[Reading passage — start]

After nine months, negotiations grew fevered: Roger claimed he couldn't afford their children's private-school tuition without taking out a loan on their apartment, and Laurie refused him permission to do so; she believed this was one more trick to force her to give him the settlement he wanted. One day, having borrowed money from friends, Laurie packed a duffel bag for each child, took the dog, and flew to Chicago, where she quickly found a new school, an apartment, and a job as an office manager. She has no money and no furniture, but, she says, "I have my life back."
Roger came home to an empty apartment and waited for their return . . . and waited. Now he is suing for divorce in New York to make sure the case isn't tried under the divorce laws of another state. And Laurie is taking him to court because she says he's not paying enough child support.
Whatever the legal or financial reasons that keep divorcing people in the same house, therapists and lawyers believe there is always an emotional subtext—a "power struggle," explains therapist Olga Silverstein, senior member of the Ackerman Institute for Family Therapy, "which is acted out in the resolving of issues like 'Whose bed is this? Whose house? Whose kids?' "
Couples therapist Sonya Rhodes agrees. "Who's going to leave and who's going to stay takes on huge meaning in the aftermath of a failed relationship," she says. Every part of the divorce negotiation becomes "another example of how 'you don't want to accommodate.'
Psychotherapist Ellen Weber has seen many people use this staying-together as a time of transition, to avoid going "cold turkey." Whatever they may say, Rhodes agrees, these people prefer to "stay a married person in crisis rather than become a single person, alone."

[Reading passage — finish]

Activity 1:
Answer these questions about the divorce passage above:
(a) To which city did Laurie fly with the children?
(b) Of which institute is Olga Silverstein a senior member?
(c) According to Ellen Weber, what do people avoid by using the time of staying together as a transition?
Activity 2:
Extend the passage above about divorcing couples who stay in the same house, continuing from its last sentence.

[Data provided — start]

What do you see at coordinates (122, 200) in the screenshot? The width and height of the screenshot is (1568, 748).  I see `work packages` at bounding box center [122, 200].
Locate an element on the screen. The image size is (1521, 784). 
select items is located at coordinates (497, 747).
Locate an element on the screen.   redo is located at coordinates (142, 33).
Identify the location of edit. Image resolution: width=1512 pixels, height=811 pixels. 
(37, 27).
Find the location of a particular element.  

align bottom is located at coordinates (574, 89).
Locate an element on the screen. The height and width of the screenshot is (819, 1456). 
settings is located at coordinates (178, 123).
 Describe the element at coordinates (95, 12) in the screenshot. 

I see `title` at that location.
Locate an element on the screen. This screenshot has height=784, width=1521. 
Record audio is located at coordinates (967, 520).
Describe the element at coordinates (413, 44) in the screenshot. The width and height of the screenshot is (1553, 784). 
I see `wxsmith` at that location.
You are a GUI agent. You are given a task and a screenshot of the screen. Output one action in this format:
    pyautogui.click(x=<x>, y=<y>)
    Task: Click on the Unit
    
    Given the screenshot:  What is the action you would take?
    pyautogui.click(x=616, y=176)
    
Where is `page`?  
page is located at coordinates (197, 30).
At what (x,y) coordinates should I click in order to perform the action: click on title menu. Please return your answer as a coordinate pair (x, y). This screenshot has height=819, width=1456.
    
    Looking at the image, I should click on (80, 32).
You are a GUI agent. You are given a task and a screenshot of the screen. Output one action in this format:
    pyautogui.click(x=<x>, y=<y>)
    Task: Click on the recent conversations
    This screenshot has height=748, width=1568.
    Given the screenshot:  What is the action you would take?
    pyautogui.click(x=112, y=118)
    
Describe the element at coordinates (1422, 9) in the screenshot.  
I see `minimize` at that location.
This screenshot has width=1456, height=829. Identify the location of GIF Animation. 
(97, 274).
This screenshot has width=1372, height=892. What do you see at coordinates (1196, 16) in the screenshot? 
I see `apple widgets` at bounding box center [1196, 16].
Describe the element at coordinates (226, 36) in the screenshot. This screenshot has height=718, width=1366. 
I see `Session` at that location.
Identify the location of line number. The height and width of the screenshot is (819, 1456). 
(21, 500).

[Data provided — finish]

Answer box 1:
(a) Chicago
(b) The Ackerman Institute for Family Therapy
(c) Going "cold turkey"

Answer box 2:
Further complicating the emotional ground, observes divorce mediator and matrimonial lawyer Lenard Marlow, is that one partner has usually been emotionally girding himself to ask for the divorce, while the other, caught by surprise, is emotionally about eighteen months behind. The one playing catch-up tends to dig in and be unsusceptible to "reason."
But the children's situation is the real heartbreaker, says lawyer Betty Levinson, and she blames therapists as much as lawyers for this problem. "Therapists," she says, "should say to fathers, 'You are forcing your children to live in a war zone.' " Rhodes agrees that children find the tension and hostility between their parents devastating. "Even if there's not gunfire," she says, "there is some kind of guerrilla warfare," and at the least the children experience "the delayed and postponed reality that the marriage is over."
No matter what the experts believe, some couples say they are keeping themselves in limbo for the sake of their children.
That, at least, is the explanation Diane* and Kevin Lowe* give for the fact that they slept in the same bed for eighteen months after hiring lawyers. Or rather, it's the more palatable of the two reasons they give. "Leave my bed? Forget it!" Diane snaps, and Kevin confirms that he refused to move—even down the hall—without a signed agreement. They schooled themselves to sleep so that they never touched.
More important than defending turf, though, they say, was maintaining an appearance of normality for their ten- and seven-year-old sons, who, a therapist had advised, shouldn't be told about the divorce until shortly before Daddy's departure.
Trying to convey what it was like, Diane, a 40-year-old in a cashmere jacket, leans across her desk. She may be a brusque public-relations executive commanding a $75,000-a-year salary, but from time to time she crumples into quiet tears and dabs neatly behind her round tortoiseshell glasses with a tissue. Then, briskly, she continues.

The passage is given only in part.